Observational studies of pedestrian flows

Abstract

Walking is an environmentally friendly mode of transportation. A better understanding of pedestrian activities and effective planning of walking facilities are particularly important for densely populated Asian cities like Hong Kong. Empirical studies on pedestrian flows can be classified as controlled experiments and observational surveys. Controlled experiments are flexible and can be designed to fulfill the requirements of specific studies and eliminate influence from unrelated factors. Observational surveys provide data for pedestrian movements in different types of walking facilities. This thesis aims to develop a mathematical model for multidirectional pedestrian flows based on knowledge obtained from both a controlled experiment and observational surveys on three different walking facilities. Bayesian inference is adopted for model calibration, as it can combine the prior information from the controlled experiment and the observed data from the observational surveys.
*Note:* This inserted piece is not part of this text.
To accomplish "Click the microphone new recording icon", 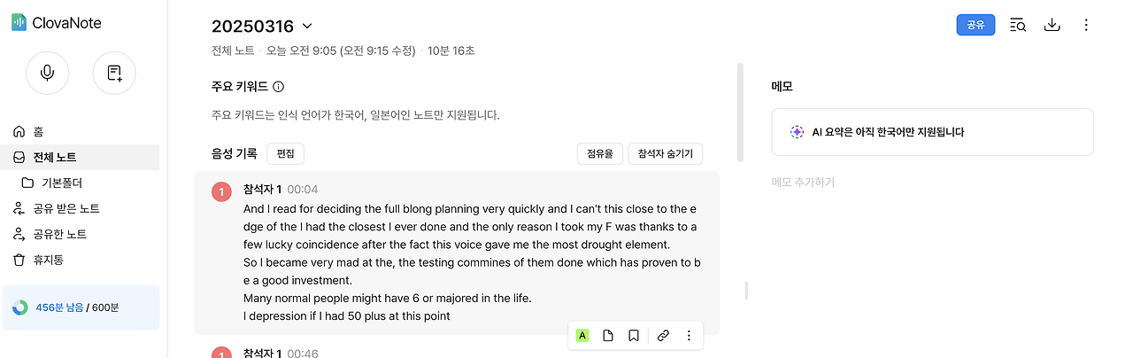I will (x=47, y=74).
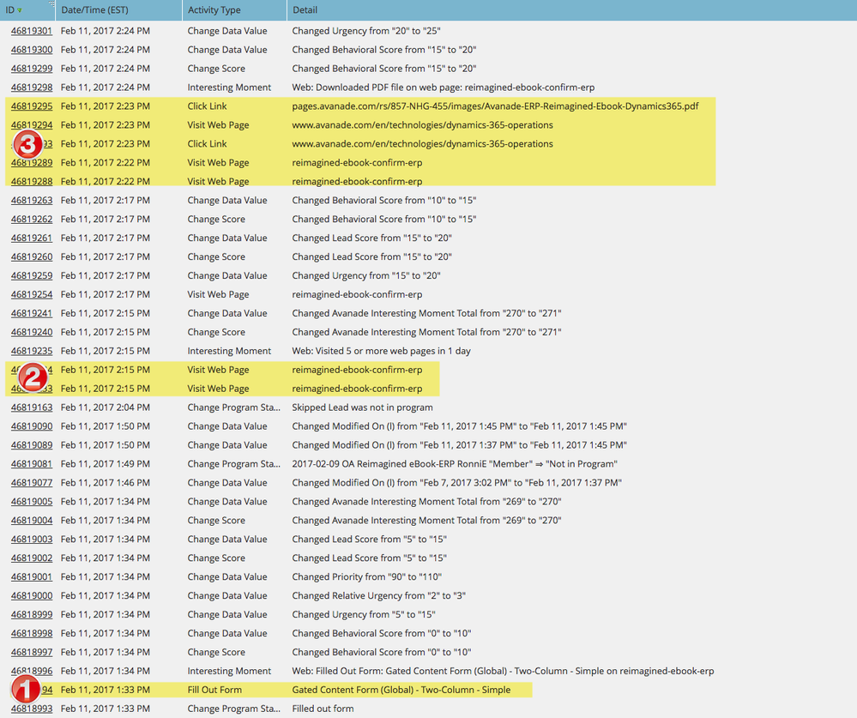Open activity ID 46819081
The image size is (857, 718).
[32, 464]
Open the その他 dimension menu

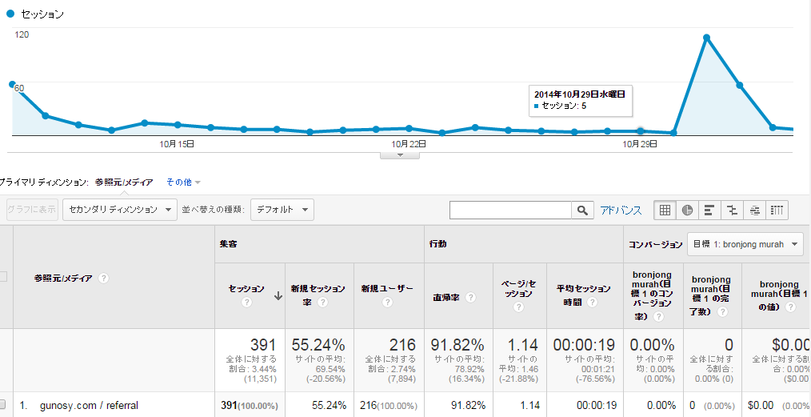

The proposed model is based on Drake’s (1967) model of traffic flow. However, multidirectional pedestrian flows are much more complicated than the unidirectional and bidirectional flows. Therefore, instead of relating the speed of a pedestrian stream solely to pedestrian density, the flow ratio and intersecting angles between streams are introduced as factors that may influence stream speed. The proposed model takes the form of a set of structural equations rather than a single deterministic function.

By applying Bayesian inference, the proposed model is calibrated with the three sets of observed data respectively, based on the prior distribution specified by the controlled experiment results. Finally, pedestrian movements in three different walking facilities are analyzed based on the properties of the calibrated model.